Task directions -> A word-for-word transcription of all the data is required.

Stored records
■ ■ ■

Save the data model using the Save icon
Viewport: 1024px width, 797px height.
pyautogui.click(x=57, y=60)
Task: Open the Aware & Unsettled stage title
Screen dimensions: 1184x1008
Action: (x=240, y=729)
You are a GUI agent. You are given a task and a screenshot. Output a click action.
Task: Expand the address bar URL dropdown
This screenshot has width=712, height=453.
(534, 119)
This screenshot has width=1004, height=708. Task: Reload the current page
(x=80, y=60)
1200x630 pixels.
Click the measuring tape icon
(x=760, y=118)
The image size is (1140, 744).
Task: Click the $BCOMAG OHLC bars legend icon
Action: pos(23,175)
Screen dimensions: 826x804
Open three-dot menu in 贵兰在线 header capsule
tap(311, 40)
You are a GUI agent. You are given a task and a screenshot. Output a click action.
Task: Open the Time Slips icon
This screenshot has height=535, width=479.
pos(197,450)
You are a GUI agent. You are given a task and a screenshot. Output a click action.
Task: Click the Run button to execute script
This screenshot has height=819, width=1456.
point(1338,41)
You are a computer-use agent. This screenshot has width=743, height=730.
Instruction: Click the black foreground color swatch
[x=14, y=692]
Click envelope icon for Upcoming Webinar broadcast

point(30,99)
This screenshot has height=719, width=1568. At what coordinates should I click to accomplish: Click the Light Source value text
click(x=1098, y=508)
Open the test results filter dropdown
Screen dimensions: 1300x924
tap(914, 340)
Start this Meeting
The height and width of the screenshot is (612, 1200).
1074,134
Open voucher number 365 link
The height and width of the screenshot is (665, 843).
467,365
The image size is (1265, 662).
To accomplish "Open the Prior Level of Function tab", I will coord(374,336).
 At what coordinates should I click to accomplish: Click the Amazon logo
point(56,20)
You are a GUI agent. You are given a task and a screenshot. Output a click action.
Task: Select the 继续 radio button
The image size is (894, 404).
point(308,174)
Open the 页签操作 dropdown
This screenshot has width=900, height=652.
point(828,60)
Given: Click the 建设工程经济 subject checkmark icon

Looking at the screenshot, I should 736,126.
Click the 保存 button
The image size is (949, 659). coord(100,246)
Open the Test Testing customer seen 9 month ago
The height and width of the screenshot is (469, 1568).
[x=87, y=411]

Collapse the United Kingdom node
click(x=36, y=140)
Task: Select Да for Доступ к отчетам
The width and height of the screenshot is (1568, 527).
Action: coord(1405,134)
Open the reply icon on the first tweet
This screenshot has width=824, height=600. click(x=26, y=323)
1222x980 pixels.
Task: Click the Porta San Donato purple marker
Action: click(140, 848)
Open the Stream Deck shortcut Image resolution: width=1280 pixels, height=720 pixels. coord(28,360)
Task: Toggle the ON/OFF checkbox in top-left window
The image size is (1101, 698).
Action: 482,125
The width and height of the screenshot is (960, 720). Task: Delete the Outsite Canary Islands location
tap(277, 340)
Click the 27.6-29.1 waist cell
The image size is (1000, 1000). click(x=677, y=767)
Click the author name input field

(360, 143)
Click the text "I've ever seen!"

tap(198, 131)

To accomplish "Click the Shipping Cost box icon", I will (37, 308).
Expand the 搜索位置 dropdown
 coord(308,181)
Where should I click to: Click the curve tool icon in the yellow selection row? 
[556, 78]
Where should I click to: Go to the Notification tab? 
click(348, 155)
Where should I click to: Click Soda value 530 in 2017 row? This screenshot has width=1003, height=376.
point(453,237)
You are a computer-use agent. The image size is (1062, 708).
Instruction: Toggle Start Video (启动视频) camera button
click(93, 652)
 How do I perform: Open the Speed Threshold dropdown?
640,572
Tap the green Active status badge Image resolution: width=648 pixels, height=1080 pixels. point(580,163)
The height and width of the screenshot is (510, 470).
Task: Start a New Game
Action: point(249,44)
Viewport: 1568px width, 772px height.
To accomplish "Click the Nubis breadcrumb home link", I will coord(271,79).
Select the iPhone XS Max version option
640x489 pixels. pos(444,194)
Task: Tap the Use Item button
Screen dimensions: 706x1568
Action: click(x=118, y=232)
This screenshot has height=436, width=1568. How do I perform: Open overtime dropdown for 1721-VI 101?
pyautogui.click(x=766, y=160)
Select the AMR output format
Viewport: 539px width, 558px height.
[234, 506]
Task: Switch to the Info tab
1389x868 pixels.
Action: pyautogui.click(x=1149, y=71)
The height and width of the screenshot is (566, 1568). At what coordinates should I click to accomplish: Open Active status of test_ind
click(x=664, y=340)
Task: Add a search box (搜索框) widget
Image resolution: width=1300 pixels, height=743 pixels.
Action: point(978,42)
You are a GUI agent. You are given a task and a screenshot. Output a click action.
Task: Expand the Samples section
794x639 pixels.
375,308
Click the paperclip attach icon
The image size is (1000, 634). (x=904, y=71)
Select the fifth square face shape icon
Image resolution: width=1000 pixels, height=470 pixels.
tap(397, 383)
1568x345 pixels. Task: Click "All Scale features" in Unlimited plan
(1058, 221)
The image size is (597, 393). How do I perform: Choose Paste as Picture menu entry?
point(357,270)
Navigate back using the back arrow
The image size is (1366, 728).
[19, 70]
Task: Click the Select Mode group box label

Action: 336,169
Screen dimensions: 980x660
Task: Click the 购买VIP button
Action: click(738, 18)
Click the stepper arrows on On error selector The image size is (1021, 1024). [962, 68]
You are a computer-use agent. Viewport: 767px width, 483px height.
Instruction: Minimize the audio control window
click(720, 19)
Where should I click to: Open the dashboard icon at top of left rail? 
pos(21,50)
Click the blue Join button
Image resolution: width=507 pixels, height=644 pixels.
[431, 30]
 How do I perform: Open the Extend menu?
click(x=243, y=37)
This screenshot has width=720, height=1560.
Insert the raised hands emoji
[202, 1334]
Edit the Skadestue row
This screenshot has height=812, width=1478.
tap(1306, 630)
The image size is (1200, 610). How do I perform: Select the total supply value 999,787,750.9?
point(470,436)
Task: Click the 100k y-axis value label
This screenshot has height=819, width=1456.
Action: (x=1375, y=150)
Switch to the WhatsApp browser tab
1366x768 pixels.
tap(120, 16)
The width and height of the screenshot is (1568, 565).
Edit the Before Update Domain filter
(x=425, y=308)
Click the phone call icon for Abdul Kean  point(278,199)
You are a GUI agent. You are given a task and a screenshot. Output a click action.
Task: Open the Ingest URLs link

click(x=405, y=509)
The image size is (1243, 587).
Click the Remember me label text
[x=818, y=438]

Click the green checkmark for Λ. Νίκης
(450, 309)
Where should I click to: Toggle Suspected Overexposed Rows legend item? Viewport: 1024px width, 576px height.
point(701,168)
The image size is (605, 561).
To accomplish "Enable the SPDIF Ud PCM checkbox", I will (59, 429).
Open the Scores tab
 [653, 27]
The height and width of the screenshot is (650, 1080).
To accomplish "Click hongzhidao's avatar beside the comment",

■ ■ ■

Answer to this problem ->
Save the data model using the Save icon
Viewport: 1024px width, 797px height.
pyautogui.click(x=57, y=60)
Task: Open the Aware & Unsettled stage title
Screen dimensions: 1184x1008
Action: (x=240, y=729)
You are a GUI agent. You are given a task and a screenshot. Output a click action.
Task: Expand the address bar URL dropdown
This screenshot has width=712, height=453.
(534, 119)
This screenshot has width=1004, height=708. Task: Reload the current page
(x=80, y=60)
1200x630 pixels.
Click the measuring tape icon
(x=760, y=118)
The image size is (1140, 744).
Task: Click the $BCOMAG OHLC bars legend icon
Action: pos(23,175)
Screen dimensions: 826x804
Open three-dot menu in 贵兰在线 header capsule
tap(311, 40)
You are a GUI agent. You are given a task and a screenshot. Output a click action.
Task: Open the Time Slips icon
This screenshot has height=535, width=479.
pos(197,450)
You are a GUI agent. You are given a task and a screenshot. Output a click action.
Task: Click the Run button to execute script
This screenshot has height=819, width=1456.
point(1338,41)
You are a computer-use agent. This screenshot has width=743, height=730.
Instruction: Click the black foreground color swatch
[x=14, y=692]
Click envelope icon for Upcoming Webinar broadcast

point(30,99)
This screenshot has height=719, width=1568. At what coordinates should I click to accomplish: Click the Light Source value text
click(x=1098, y=508)
Open the test results filter dropdown
Screen dimensions: 1300x924
tap(914, 340)
Start this Meeting
The height and width of the screenshot is (612, 1200).
1074,134
Open voucher number 365 link
The height and width of the screenshot is (665, 843).
467,365
The image size is (1265, 662).
To accomplish "Open the Prior Level of Function tab", I will coord(374,336).
 At what coordinates should I click to accomplish: Click the Amazon logo
point(56,20)
You are a GUI agent. You are given a task and a screenshot. Output a click action.
Task: Select the 继续 radio button
The image size is (894, 404).
point(308,174)
Open the 页签操作 dropdown
This screenshot has width=900, height=652.
point(828,60)
Given: Click the 建设工程经济 subject checkmark icon

Looking at the screenshot, I should 736,126.
Click the 保存 button
The image size is (949, 659). coord(100,246)
Open the Test Testing customer seen 9 month ago
The height and width of the screenshot is (469, 1568).
[x=87, y=411]

Collapse the United Kingdom node
click(x=36, y=140)
Task: Select Да for Доступ к отчетам
The width and height of the screenshot is (1568, 527).
Action: coord(1405,134)
Open the reply icon on the first tweet
This screenshot has width=824, height=600. click(x=26, y=323)
1222x980 pixels.
Task: Click the Porta San Donato purple marker
Action: click(140, 848)
Open the Stream Deck shortcut Image resolution: width=1280 pixels, height=720 pixels. coord(28,360)
Task: Toggle the ON/OFF checkbox in top-left window
The image size is (1101, 698).
Action: 482,125
The width and height of the screenshot is (960, 720). Task: Delete the Outsite Canary Islands location
tap(277, 340)
Click the 27.6-29.1 waist cell
The image size is (1000, 1000). click(x=677, y=767)
Click the author name input field

(360, 143)
Click the text "I've ever seen!"

tap(198, 131)

To accomplish "Click the Shipping Cost box icon", I will (37, 308).
Expand the 搜索位置 dropdown
 coord(308,181)
Where should I click to: Click the curve tool icon in the yellow selection row? 
[556, 78]
Where should I click to: Go to the Notification tab? 
click(348, 155)
Where should I click to: Click Soda value 530 in 2017 row? This screenshot has width=1003, height=376.
point(453,237)
You are a computer-use agent. The image size is (1062, 708).
Instruction: Toggle Start Video (启动视频) camera button
click(93, 652)
 How do I perform: Open the Speed Threshold dropdown?
640,572
Tap the green Active status badge Image resolution: width=648 pixels, height=1080 pixels. point(580,163)
The height and width of the screenshot is (510, 470).
Task: Start a New Game
Action: point(249,44)
Viewport: 1568px width, 772px height.
To accomplish "Click the Nubis breadcrumb home link", I will coord(271,79).
Select the iPhone XS Max version option
640x489 pixels. pos(444,194)
Task: Tap the Use Item button
Screen dimensions: 706x1568
Action: click(x=118, y=232)
This screenshot has height=436, width=1568. How do I perform: Open overtime dropdown for 1721-VI 101?
pyautogui.click(x=766, y=160)
Select the AMR output format
Viewport: 539px width, 558px height.
[234, 506]
Task: Switch to the Info tab
1389x868 pixels.
Action: pyautogui.click(x=1149, y=71)
The height and width of the screenshot is (566, 1568). At what coordinates should I click to accomplish: Open Active status of test_ind
click(x=664, y=340)
Task: Add a search box (搜索框) widget
Image resolution: width=1300 pixels, height=743 pixels.
Action: point(978,42)
You are a GUI agent. You are given a task and a screenshot. Output a click action.
Task: Expand the Samples section
794x639 pixels.
375,308
Click the paperclip attach icon
The image size is (1000, 634). (x=904, y=71)
Select the fifth square face shape icon
Image resolution: width=1000 pixels, height=470 pixels.
tap(397, 383)
1568x345 pixels. Task: Click "All Scale features" in Unlimited plan
(1058, 221)
The image size is (597, 393). How do I perform: Choose Paste as Picture menu entry?
point(357,270)
Navigate back using the back arrow
The image size is (1366, 728).
[19, 70]
Task: Click the Select Mode group box label

Action: 336,169
Screen dimensions: 980x660
Task: Click the 购买VIP button
Action: click(738, 18)
Click the stepper arrows on On error selector The image size is (1021, 1024). [962, 68]
You are a computer-use agent. Viewport: 767px width, 483px height.
Instruction: Minimize the audio control window
click(720, 19)
Where should I click to: Open the dashboard icon at top of left rail? 
pos(21,50)
Click the blue Join button
Image resolution: width=507 pixels, height=644 pixels.
[431, 30]
 How do I perform: Open the Extend menu?
click(x=243, y=37)
This screenshot has width=720, height=1560.
Insert the raised hands emoji
[202, 1334]
Edit the Skadestue row
This screenshot has height=812, width=1478.
tap(1306, 630)
The image size is (1200, 610). How do I perform: Select the total supply value 999,787,750.9?
point(470,436)
Task: Click the 100k y-axis value label
This screenshot has height=819, width=1456.
Action: (x=1375, y=150)
Switch to the WhatsApp browser tab
1366x768 pixels.
tap(120, 16)
The width and height of the screenshot is (1568, 565).
Edit the Before Update Domain filter
(x=425, y=308)
Click the phone call icon for Abdul Kean  point(278,199)
You are a GUI agent. You are given a task and a screenshot. Output a click action.
Task: Open the Ingest URLs link

click(x=405, y=509)
The image size is (1243, 587).
Click the Remember me label text
[x=818, y=438]

Click the green checkmark for Λ. Νίκης
(450, 309)
Where should I click to: Toggle Suspected Overexposed Rows legend item? Viewport: 1024px width, 576px height.
point(701,168)
The image size is (605, 561).
To accomplish "Enable the SPDIF Ud PCM checkbox", I will (59, 429).
Open the Scores tab
 [653, 27]
The height and width of the screenshot is (650, 1080).
To accomplish "Click hongzhidao's avatar beside the comment",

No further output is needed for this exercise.